CVAINov 18, 2025

MRI Embeddings Complement Clinical Predictors for Cognitive Decline Modeling in Alzheimer's Disease Cohorts

arXiv:2511.14601v1
Originality Incremental advance
AI Analysis

This work addresses Alzheimer's disease progression modeling for clinicians and researchers, offering incremental insights by showing complementary strengths of different modalities.

The study tackled the problem of modeling cognitive decline in Alzheimer's disease by evaluating tabular and MRI-based predictors, finding that clinical features achieved AUCs around 0.70 for predicting progression extremes, while transformer-derived MRI embeddings achieved an AUC of 0.71 for distinguishing stable individuals.

Accurate modeling of cognitive decline in Alzheimer's disease is essential for early stratification and personalized management. While tabular predictors provide robust markers of global risk, their ability to capture subtle brain changes remains limited. In this study, we evaluate the predictive contributions of tabular and imaging-based representations, with a focus on transformer-derived Magnetic Resonance Imaging (MRI) embeddings. We introduce a trajectory-aware labeling strategy based on Dynamic Time Warping clustering to capture heterogeneous patterns of cognitive change, and train a 3D Vision Transformer (ViT) via unsupervised reconstruction on harmonized and augmented MRI data to obtain anatomy-preserving embeddings without progression labels.
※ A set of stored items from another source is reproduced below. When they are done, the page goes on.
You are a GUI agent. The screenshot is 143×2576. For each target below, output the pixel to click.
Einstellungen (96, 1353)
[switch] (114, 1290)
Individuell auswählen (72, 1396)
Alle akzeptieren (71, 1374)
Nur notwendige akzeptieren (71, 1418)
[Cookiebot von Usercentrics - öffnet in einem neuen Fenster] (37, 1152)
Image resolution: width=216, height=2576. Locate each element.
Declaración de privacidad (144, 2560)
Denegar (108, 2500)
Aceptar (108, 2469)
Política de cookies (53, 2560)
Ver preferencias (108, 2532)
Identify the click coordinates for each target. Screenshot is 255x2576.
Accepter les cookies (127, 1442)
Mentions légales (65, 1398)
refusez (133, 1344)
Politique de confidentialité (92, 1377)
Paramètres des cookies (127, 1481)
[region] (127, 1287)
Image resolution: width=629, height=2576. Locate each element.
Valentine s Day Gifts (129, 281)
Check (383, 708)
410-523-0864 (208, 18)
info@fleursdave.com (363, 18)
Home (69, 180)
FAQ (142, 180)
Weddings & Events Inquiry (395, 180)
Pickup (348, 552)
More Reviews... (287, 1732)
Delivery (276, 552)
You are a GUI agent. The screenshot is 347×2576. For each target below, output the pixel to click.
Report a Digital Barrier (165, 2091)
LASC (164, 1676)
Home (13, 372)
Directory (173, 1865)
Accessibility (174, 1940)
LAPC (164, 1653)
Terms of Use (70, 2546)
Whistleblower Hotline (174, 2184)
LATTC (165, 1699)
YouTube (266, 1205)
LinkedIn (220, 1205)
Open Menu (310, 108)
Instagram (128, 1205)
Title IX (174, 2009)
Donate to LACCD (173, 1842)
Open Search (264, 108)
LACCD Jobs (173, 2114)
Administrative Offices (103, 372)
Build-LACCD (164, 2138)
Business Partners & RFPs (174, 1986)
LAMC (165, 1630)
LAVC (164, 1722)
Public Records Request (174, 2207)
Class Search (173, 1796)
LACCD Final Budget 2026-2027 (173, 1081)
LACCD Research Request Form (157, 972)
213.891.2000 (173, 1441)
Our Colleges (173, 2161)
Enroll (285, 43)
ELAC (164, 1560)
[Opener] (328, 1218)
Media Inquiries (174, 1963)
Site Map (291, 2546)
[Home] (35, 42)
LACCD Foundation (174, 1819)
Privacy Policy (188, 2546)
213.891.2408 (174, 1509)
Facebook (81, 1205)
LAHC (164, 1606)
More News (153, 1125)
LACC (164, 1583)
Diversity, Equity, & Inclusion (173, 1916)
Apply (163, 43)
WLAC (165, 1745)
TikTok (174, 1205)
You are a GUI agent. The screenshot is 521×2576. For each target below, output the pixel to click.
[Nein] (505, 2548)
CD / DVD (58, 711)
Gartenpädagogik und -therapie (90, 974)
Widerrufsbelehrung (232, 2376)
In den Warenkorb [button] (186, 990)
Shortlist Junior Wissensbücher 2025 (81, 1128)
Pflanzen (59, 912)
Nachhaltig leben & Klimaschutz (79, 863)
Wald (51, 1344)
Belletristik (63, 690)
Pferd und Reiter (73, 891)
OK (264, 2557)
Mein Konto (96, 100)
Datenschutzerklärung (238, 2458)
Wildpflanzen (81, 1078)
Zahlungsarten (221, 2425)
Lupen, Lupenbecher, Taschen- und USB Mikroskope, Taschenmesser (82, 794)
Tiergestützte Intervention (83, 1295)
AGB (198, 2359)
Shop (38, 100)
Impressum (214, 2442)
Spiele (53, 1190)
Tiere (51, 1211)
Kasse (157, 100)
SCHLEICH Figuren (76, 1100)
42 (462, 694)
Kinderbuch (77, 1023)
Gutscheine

The pretrained encoder embeddings are subsequently assessed using both traditional machine learning classifiers and deep learning heads, and compared against tabular representations and convolutional network baselines. Results highlight complementary strengths across modalities. Clinical and volumetric features achieved the highest AUCs of around 0.70 for predicting mild and severe progression, underscoring their utility in capturing global decline trajectories. In contrast, MRI embeddings from the ViT model were most effective in distinguishing cognitively stable individuals with an AUC of 0.71. However, all approaches struggled in the heterogeneous moderate group. These findings indicate that clinical features excel in identifying high-risk extremes, whereas transformer-based MRI embeddings are more sensitive to subtle markers of stability, motivating multimodal fusion strategies for AD progression modeling.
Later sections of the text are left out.